:: Problem to work on ::
Look through the material that follows and show every line with the string "Introduction".

:: Task input ::
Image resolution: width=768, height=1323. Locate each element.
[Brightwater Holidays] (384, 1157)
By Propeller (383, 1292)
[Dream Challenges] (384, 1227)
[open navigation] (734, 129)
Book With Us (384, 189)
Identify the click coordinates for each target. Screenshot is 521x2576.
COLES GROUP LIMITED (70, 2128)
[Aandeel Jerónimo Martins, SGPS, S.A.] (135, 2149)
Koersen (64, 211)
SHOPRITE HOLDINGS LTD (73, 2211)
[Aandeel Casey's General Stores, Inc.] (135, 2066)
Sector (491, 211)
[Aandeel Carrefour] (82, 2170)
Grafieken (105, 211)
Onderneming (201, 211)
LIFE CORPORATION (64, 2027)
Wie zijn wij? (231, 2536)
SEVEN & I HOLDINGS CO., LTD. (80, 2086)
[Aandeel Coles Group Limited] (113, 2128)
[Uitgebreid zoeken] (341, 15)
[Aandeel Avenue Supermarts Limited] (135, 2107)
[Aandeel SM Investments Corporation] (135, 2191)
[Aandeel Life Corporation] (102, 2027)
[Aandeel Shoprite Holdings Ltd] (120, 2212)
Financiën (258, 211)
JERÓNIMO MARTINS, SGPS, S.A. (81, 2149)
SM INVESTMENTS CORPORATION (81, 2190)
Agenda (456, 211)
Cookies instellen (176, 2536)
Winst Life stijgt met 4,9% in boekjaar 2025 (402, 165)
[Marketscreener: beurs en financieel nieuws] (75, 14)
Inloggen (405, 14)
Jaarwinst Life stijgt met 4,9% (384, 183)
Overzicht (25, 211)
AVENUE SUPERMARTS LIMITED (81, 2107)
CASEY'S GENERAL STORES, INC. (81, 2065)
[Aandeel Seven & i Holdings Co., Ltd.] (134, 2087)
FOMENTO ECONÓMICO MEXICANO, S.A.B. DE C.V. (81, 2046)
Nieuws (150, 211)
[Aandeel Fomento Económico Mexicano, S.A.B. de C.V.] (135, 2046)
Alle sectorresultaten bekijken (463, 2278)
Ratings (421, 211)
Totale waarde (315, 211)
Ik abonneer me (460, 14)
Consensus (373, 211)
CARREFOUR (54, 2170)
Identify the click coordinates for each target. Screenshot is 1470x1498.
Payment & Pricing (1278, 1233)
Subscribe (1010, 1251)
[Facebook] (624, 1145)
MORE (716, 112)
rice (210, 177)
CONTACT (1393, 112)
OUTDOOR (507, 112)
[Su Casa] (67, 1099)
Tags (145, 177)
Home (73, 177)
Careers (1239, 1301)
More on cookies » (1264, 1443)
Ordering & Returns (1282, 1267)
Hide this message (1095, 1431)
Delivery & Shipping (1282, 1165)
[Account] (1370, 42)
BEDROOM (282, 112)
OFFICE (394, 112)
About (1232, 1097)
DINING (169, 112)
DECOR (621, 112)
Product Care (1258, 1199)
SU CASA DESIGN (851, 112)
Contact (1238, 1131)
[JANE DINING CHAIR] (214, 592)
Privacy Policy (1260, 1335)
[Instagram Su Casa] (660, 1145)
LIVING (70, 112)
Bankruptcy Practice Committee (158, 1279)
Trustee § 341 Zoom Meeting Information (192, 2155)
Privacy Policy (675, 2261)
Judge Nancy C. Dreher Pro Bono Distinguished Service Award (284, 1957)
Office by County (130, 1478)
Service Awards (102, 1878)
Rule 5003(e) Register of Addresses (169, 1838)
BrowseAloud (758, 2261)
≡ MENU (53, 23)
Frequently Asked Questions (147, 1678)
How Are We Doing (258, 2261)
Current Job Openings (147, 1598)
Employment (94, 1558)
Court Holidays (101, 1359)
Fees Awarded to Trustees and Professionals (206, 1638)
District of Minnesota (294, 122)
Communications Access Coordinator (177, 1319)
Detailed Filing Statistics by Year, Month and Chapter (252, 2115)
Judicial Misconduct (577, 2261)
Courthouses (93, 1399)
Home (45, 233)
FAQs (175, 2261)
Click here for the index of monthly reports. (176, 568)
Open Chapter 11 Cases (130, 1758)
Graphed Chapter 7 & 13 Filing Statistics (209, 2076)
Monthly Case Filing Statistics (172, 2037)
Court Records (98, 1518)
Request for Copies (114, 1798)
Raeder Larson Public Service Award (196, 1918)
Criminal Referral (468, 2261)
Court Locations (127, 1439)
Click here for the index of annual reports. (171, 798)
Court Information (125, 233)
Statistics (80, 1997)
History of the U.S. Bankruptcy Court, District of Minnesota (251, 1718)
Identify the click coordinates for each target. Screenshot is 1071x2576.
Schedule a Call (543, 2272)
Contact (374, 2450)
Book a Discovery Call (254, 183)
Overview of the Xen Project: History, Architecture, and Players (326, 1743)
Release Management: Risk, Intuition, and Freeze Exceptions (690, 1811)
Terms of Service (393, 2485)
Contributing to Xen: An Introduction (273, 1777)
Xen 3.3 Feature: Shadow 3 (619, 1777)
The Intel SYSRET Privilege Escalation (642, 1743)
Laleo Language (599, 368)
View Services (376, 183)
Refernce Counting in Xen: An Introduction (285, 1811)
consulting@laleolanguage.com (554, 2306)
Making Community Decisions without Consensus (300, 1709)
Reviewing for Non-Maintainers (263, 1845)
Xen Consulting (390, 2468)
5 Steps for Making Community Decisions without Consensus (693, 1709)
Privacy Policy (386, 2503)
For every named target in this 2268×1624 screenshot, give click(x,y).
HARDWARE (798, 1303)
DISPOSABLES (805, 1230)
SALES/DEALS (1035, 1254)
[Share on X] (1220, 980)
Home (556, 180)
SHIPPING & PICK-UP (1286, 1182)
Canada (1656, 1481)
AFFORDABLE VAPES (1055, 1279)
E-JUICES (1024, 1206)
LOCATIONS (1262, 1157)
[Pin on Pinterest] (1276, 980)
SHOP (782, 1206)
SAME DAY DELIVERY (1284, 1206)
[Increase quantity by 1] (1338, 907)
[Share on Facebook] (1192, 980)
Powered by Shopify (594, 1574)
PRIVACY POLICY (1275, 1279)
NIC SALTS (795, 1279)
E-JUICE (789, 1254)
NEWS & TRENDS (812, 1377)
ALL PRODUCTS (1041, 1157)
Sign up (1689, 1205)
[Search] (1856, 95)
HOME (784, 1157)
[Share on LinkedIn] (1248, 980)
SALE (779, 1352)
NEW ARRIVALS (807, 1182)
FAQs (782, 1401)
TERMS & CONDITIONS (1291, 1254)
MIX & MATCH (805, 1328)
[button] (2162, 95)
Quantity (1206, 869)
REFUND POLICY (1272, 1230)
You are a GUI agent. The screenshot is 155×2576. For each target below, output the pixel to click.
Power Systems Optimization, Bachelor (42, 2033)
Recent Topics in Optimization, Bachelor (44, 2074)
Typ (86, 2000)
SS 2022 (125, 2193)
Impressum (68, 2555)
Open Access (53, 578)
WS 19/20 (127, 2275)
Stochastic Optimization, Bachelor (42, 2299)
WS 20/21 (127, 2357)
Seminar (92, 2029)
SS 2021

:: Task result ::
Contributing to Xen: An Introduction (273, 1777)
Refernce Counting in Xen: An Introduction (285, 1811)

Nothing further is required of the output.